Successful Aspects of the Coadministration of Sterol 14α-Demethylase Inhibitor VFV and Benznidazole in Experimental Mouse Models of Chagas Disease Caused by the Drug-Resistant Strain of Trypanosoma cruzi

Abstract

Up to now, no vaccines are available for Chagas disease, and the current therapy is largely unsatisfactory. Novel imidazole-based scaffolds of protozoan sterol 14α-demethylase (CYP51) inhibitors have demonstrated potent antiparasitic activity with no acute toxicity. Presently our aim was to investigate the effectiveness of the experimental 14α-demethylase inhibitor VFV in the mouse models of Trypanosoma cruzi infection using a naturally drug-resistant Colombiana strain, under monotherapy and in association with the reference drug, benznidazole (Bz). The treatment with VFV resulted in complete parasitemia suppression and 100% animal survival when administered orally (given in 10% DMSO plus 5% Arabic gum) at 25 mg/kg (bid) for 60 days. However, as parasite relapse was found using VFV alone under this treatment scheme, the coadministration of VFV with Bz was assayed giving simultaneously (for 60 days, bid) by oral route, under two different drug vehicles (10% DMSO plus 5% Gum Arabic with or without 3% Tween 80). All tested mice groups resulted in >99.9% of parasitemia decrease and 100% animal survival. qPCR analysis performed on cyclophosphamide immunosuppressed mice revealed that, although presenting lack of cure, VFV given as monotherapy was 14-fold more active than Bz, and the coadministration of Bz plus VFV (given simultaneously, using 10% DMSO plus 5% Gum Arabic as vehicle) resulted in 106-fold lower blood parasitism as compared to the monotherapy of Bz. Another interesting finding was the parasitological cure in 70% of the animals treated with Bz and VFV when the coadministration was given using the VFV suspension in 10% DMSO + Arabic gum + Tween 80 (a formulation that we have found to provide a better pharmacokinetics), even after immunosuppression using cyclophosphamide cycles, supporting the promising aspect of the drug coadministration in improving the efficacy of therapeutic arsenal against T. cruzi.
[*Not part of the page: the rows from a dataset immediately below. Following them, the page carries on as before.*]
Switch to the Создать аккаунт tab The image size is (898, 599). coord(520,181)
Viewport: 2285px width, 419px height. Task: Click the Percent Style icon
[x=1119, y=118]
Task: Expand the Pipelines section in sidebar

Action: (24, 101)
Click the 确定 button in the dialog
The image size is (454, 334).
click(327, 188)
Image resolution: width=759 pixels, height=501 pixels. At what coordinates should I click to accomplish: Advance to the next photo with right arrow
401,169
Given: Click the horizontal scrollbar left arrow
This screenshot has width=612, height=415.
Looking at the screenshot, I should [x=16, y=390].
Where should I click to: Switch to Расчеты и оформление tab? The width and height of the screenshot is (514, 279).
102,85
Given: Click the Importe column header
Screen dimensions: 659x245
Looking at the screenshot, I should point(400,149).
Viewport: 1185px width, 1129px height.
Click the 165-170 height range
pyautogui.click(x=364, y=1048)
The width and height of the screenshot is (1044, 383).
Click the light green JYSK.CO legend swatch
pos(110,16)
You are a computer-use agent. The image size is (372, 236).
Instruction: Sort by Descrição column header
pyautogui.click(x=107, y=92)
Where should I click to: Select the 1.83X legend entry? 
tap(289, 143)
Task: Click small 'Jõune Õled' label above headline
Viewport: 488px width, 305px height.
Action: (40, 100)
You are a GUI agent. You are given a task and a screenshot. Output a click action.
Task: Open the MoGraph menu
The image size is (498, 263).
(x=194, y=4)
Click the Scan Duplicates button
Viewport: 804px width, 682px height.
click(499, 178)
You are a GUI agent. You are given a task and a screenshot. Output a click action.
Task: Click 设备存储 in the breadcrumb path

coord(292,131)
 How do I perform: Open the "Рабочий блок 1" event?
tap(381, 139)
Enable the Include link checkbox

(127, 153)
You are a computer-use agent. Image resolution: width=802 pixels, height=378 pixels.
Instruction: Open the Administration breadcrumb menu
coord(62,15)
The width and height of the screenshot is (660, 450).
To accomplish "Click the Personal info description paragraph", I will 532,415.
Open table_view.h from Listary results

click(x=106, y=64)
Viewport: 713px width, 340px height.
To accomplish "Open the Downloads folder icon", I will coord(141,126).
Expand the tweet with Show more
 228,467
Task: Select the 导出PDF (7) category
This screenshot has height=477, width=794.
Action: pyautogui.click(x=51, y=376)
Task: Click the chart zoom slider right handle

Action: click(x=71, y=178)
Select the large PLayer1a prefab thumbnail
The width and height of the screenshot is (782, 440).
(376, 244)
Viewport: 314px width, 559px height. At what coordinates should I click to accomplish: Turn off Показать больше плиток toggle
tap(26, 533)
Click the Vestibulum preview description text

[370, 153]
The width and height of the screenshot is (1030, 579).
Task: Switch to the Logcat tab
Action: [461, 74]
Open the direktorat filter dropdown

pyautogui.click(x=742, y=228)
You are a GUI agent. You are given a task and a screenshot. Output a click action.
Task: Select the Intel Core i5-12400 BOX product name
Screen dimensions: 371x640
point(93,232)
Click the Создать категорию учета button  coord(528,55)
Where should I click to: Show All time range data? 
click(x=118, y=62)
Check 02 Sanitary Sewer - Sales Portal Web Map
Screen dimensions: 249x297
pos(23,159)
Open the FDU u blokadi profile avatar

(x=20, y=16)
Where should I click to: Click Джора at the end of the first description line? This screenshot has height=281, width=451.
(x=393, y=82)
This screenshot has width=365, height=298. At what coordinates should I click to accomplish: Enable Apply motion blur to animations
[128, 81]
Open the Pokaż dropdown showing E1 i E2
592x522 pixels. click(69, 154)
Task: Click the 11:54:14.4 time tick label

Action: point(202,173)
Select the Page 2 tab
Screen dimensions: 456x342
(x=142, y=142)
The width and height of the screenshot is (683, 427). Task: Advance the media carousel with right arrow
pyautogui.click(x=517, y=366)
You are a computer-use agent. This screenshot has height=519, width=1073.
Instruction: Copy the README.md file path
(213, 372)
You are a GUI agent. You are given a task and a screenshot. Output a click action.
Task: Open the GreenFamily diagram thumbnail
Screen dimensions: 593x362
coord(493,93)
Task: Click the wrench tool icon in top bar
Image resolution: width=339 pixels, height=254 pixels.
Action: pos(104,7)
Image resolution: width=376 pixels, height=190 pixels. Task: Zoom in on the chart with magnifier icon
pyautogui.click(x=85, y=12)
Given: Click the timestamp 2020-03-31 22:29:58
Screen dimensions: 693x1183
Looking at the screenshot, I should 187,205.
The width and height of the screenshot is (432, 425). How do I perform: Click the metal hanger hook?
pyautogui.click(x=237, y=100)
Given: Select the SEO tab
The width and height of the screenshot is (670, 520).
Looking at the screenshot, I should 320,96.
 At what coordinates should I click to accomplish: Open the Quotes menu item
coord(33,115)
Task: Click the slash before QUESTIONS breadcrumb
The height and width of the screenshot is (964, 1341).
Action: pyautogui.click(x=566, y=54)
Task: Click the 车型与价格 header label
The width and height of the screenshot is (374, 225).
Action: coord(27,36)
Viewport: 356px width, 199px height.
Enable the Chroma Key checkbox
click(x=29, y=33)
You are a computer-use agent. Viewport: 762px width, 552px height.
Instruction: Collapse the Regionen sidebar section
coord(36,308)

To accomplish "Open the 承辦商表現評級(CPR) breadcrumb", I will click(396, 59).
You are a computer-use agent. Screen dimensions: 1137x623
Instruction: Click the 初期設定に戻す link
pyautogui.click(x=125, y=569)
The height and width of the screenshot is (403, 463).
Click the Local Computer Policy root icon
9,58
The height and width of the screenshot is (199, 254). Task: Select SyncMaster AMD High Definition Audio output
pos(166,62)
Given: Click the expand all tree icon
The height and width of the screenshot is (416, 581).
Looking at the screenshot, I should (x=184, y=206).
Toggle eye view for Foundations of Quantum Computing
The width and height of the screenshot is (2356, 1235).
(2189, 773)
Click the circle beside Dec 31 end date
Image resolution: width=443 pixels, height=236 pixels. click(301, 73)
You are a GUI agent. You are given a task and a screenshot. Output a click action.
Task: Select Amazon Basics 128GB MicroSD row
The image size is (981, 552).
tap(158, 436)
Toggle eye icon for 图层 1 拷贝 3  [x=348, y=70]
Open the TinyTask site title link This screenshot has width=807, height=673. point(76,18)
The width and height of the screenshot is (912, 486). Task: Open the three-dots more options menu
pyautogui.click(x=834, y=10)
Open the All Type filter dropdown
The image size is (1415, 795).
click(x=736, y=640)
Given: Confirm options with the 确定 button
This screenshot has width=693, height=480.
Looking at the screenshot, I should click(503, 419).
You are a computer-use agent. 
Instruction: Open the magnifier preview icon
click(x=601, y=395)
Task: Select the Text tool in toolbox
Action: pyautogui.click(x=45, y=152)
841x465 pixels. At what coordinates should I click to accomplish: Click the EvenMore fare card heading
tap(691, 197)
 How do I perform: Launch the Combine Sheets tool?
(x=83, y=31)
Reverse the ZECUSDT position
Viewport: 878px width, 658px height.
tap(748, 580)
Keywords: Chagas disease; Colombiana strain; Trypanosoma cruzi; VFV; VNI; benznidazole; coadministration.

Figure 1:

Effect of VFV (25 mg/kg/day, in 10 % dimethyl sulfoxide (DMSO) plus 5 % Gum Arabic administered simultaneously with Benznidazole (Bz) – 100 mg/kg/day) for 60 days in the experimental mouse model of Chagas disease caused by the Colombiana strain of Trypanosoma cruzi (n=5). (A) Parasitemia levels and (B) Percentage of cumulative mortality.

Figure 2:

Pharmacokinetics of VNI and VFV in mice after a single oral administration dose of 25 mg/kg depending on formulation: DGAT (3% Tween 80, 10% DMSO, 5% Arabic gum) or HPCD (20% hydroxypropyl-β-cyclodextrin). 16 mice were used for testing of each drug and two mice were used for each of the 8 independent experimental points. A. Plasma concentration profiles. B. Tissue distribution 4 hours after administration. Panel A, p< 0.001 between VNI/DGAT and VNI/HPCD; and p<0.0015 between VFV/DGAT and VFV/HPCD. Panel B, ★ p<0.015 ; ◆p< 0.02 (Two-Way-Anova).

Figure 3:

Effect of VFV (25 mg/kg/day) administered simultaneously with Benznidazole (Bz) - 100mg/kg/day) for 60 days in the experimental mouse model of Chagas disease caused by the Colombiana strain of Trypanosoma cruzi (n=10). (A) Parasitemia levels and (B) Percentage of cumulative mortality. VFV was diluted in 10 % DMSO + 5% Arabic gum + 3 % Tween 80 – DGAT.